Mobilizações pedem mais verba e regulamentação do ensino privado

Agência Brasil

BRASÍLIA - Começou nesta segunda-feira a Jornada Nacional de Lutas pela Educação, articulada por vários movimentos sociais, como União Nacional dos Estudantes (UNE), Movimento dos Trabalhdores Rurais Sem Terra (MST), Marcha Mundial de Mulheres. As entidades programaram debates, manifestações, passeatas, atos públicos, ocupações de instituições em diversas capitais brasileiras, até a próxima sexta-feira.

Os principais pontos de reivindicações são a regulamentação do ensino privado e a criação de um plano nacional de assistência estudantil. - A semana de manifestações vai ser uma demonstração grande de que a juventude brasileira está disposta a lutar pelas melhorias na educação pela construção de um Brasil mais justo e soberano - avalia a presidente da UNE, Lúcia Stumpf.

Os jovens estudantes querem chamar atenção do Ministério da Educação e da sociedade e tentam conseguir um diálogo entre as reitorias das universidades privadas. - Então dialogando com a sociedade a gente quer pressionar o governo pelas transformações necessárias na educação.

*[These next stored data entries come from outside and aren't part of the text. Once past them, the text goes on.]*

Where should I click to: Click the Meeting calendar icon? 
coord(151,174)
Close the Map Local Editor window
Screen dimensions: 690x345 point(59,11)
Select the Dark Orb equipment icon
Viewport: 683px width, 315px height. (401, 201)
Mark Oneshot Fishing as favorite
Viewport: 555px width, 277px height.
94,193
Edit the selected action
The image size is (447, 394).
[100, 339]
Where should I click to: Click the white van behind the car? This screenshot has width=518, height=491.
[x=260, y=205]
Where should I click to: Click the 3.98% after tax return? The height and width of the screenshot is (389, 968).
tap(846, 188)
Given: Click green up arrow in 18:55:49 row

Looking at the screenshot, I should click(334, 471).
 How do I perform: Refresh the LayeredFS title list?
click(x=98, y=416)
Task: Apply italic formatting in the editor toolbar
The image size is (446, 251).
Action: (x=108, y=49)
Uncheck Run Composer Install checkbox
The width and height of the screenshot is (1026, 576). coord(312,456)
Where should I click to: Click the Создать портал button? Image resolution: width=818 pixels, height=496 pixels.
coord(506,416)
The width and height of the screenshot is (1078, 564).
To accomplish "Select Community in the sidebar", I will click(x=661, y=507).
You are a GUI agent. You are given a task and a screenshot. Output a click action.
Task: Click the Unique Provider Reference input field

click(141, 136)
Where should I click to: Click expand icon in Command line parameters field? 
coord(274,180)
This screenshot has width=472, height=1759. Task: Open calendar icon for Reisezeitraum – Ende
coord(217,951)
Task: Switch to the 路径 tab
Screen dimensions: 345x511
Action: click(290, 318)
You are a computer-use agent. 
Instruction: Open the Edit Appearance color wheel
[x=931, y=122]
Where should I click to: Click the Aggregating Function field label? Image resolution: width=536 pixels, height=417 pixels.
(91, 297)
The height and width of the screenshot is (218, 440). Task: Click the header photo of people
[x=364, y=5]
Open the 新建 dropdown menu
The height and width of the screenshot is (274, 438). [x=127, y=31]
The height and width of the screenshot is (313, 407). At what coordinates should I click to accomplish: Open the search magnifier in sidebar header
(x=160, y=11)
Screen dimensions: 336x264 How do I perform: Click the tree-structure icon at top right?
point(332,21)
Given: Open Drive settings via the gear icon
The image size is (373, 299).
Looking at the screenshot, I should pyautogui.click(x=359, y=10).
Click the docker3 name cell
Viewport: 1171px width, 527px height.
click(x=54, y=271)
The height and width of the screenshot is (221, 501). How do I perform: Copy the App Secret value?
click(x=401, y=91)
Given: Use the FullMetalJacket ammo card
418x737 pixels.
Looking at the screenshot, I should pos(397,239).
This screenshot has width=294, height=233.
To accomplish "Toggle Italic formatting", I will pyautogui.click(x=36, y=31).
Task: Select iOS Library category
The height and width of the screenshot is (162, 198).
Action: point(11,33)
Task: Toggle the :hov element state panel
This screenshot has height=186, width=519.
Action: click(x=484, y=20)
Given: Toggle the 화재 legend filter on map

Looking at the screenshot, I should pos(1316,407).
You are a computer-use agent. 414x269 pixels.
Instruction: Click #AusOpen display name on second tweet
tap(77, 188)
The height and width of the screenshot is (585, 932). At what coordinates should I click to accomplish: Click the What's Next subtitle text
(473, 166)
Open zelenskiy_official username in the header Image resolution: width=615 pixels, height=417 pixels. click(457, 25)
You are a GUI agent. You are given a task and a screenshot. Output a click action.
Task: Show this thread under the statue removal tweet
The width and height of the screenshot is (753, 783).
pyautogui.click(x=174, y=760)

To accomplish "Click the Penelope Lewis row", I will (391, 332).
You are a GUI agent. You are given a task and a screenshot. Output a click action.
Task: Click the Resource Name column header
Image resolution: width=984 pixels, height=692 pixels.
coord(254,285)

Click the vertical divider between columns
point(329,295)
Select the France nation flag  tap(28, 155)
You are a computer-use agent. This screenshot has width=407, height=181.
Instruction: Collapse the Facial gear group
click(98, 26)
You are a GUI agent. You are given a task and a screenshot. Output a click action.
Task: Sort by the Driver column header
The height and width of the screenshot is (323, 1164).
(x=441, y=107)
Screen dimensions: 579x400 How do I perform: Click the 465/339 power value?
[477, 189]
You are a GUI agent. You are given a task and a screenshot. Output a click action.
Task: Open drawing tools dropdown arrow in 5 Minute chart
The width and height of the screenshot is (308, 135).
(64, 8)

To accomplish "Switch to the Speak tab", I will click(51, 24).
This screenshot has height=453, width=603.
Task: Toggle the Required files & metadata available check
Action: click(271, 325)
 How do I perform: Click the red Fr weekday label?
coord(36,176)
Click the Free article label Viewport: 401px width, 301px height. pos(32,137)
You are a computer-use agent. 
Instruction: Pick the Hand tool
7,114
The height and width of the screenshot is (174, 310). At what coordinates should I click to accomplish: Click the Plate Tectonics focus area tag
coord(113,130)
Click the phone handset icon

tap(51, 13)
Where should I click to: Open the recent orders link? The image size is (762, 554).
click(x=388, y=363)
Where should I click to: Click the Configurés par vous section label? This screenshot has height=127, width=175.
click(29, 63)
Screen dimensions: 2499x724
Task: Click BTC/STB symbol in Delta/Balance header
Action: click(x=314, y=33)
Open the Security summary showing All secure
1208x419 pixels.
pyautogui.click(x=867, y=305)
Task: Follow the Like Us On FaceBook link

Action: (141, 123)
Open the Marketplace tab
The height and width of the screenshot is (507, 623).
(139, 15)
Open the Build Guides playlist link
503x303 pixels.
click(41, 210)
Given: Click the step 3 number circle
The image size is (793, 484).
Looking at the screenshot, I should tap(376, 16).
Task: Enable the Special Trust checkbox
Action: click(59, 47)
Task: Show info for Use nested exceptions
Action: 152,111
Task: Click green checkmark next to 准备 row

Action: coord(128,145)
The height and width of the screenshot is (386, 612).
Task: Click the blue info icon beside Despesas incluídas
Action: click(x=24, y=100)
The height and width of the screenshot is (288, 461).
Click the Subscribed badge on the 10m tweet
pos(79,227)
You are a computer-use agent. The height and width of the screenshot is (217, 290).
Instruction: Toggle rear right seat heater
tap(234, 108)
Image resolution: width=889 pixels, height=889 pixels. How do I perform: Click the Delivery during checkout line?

O ápice das manifestações deve acontecer na próxima quarta-feira, dia em que estão marcadas dezenas de passeatas pelos centros das principais capitais brasileiras. Neste dia os estudantes de Brasília irão fazer um ato dentro da Câmara dos Deputados, pela aprovação do projeto de lei 6489/06, da UNE e assim "sensibilizar os congressistas para a necessidade de se investir mais dinheiro público na educação superior federal brasileira para que se tome uma iniciativa a partir do congresso nacional de criar um conjunto de leis que regulamente o funcionamento das universidades privadas".

Nesta segunda-feira, às 18 h, houve um debate, para abrir a jornada, na Universidade de São Paulo (USP) e uma caminhada no Rio de Janeiro.